Task prompt =
Reproduce verbatim the lines of the listing that run from the line containing "Task: Remove prajwal from user field" through the line containing "Click the red", with both of those lines included.

(Raw records)
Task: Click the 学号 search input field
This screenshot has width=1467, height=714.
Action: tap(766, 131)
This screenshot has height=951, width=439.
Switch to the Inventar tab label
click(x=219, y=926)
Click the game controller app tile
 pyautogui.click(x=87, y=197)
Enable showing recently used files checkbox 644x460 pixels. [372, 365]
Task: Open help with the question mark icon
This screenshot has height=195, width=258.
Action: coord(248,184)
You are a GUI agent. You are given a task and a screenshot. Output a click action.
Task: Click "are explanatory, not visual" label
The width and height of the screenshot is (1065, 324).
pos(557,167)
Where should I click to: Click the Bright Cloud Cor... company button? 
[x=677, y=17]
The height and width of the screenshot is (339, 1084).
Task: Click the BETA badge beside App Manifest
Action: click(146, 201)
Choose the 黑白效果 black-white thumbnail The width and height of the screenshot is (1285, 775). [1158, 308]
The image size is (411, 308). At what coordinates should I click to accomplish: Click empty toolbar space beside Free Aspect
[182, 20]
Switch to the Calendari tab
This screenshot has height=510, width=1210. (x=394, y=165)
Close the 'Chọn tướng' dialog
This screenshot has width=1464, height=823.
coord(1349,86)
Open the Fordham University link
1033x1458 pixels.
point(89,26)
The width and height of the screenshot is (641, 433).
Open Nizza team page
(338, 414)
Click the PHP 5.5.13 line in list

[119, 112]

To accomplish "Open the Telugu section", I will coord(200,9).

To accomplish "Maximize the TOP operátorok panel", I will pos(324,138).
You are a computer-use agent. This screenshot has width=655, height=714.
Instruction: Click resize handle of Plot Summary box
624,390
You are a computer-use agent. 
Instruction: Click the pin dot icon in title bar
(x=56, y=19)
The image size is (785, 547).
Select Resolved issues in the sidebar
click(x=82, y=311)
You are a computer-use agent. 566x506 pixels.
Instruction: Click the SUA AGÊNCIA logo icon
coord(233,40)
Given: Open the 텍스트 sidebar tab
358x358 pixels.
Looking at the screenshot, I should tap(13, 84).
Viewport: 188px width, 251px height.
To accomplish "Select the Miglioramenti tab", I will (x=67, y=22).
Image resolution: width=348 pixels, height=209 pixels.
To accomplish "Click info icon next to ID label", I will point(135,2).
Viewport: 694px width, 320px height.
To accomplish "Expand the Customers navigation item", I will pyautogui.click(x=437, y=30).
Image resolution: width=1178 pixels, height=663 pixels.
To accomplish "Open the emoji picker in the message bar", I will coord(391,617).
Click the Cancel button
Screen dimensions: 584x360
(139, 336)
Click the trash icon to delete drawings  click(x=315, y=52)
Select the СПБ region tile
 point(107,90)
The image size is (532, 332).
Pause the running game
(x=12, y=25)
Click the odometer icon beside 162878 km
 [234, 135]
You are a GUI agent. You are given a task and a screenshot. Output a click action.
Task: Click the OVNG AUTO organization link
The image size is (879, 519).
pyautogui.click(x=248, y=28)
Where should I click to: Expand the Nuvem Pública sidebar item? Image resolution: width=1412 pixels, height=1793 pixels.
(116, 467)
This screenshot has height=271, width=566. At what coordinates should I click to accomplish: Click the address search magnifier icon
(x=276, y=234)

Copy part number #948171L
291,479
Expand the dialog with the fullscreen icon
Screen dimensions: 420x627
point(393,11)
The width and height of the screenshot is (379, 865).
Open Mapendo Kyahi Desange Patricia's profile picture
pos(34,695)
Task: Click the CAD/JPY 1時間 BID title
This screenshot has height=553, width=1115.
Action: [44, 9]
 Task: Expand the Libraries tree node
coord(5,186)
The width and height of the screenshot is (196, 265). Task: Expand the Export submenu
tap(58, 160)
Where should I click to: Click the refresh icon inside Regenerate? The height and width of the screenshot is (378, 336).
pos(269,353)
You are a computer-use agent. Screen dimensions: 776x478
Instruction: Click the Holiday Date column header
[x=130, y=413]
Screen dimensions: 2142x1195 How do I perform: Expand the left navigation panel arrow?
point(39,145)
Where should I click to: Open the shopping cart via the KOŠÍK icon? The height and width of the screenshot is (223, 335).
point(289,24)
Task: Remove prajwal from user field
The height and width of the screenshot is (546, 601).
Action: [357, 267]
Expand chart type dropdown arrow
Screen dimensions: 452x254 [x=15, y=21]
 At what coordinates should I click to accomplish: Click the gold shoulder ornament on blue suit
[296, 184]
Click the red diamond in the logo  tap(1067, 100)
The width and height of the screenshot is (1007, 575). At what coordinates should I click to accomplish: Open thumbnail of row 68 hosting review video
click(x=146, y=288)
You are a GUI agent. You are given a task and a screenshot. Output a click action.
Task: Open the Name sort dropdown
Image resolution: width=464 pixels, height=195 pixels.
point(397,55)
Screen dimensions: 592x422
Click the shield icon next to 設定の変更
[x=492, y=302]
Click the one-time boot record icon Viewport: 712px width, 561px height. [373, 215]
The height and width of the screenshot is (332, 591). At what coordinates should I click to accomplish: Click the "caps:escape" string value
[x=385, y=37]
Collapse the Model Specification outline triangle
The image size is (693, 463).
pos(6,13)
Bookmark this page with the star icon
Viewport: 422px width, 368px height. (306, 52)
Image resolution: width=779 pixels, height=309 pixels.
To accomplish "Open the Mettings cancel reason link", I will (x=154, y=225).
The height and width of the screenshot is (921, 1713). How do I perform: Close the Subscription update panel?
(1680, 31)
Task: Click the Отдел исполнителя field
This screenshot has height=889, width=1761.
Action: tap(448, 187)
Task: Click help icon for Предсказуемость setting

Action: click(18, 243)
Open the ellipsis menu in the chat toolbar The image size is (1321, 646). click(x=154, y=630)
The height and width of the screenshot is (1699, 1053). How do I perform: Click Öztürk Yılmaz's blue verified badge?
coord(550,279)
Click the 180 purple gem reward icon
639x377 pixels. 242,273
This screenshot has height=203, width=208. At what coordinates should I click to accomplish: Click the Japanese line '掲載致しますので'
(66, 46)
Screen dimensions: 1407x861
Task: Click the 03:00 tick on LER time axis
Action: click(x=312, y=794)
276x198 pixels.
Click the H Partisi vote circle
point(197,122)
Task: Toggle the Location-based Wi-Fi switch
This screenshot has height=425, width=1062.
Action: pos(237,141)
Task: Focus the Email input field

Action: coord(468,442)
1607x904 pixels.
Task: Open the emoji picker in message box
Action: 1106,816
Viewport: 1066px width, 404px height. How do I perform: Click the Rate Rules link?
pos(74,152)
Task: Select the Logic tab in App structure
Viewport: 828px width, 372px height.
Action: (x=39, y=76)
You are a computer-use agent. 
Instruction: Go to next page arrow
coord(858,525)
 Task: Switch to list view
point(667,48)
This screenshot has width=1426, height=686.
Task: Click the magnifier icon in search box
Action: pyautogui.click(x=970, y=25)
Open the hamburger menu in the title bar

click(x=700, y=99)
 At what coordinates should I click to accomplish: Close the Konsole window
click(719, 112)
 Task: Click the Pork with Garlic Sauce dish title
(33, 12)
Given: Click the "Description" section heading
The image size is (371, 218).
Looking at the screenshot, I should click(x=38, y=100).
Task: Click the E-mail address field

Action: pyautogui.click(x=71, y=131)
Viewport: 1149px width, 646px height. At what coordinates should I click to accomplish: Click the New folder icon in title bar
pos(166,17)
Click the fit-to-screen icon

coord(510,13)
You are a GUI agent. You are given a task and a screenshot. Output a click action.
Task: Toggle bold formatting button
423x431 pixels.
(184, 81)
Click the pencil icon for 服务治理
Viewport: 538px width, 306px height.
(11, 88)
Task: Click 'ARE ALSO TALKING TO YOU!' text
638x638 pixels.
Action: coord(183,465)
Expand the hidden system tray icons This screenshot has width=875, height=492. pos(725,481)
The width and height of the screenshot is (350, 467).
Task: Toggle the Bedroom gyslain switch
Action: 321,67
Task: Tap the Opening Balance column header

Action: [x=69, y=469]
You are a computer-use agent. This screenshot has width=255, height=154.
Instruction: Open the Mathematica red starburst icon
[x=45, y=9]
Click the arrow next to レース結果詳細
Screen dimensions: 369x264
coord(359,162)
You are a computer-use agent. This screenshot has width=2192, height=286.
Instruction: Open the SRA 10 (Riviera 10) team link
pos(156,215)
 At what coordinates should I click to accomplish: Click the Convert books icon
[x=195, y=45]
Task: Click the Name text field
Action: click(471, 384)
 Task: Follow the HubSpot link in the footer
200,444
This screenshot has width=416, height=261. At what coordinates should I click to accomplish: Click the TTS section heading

Exercise result =
Task: Remove prajwal from user field
The height and width of the screenshot is (546, 601).
Action: [357, 267]
Expand chart type dropdown arrow
Screen dimensions: 452x254 [x=15, y=21]
 At what coordinates should I click to accomplish: Click the gold shoulder ornament on blue suit
[296, 184]
Click the red diamond in the logo  tap(1067, 100)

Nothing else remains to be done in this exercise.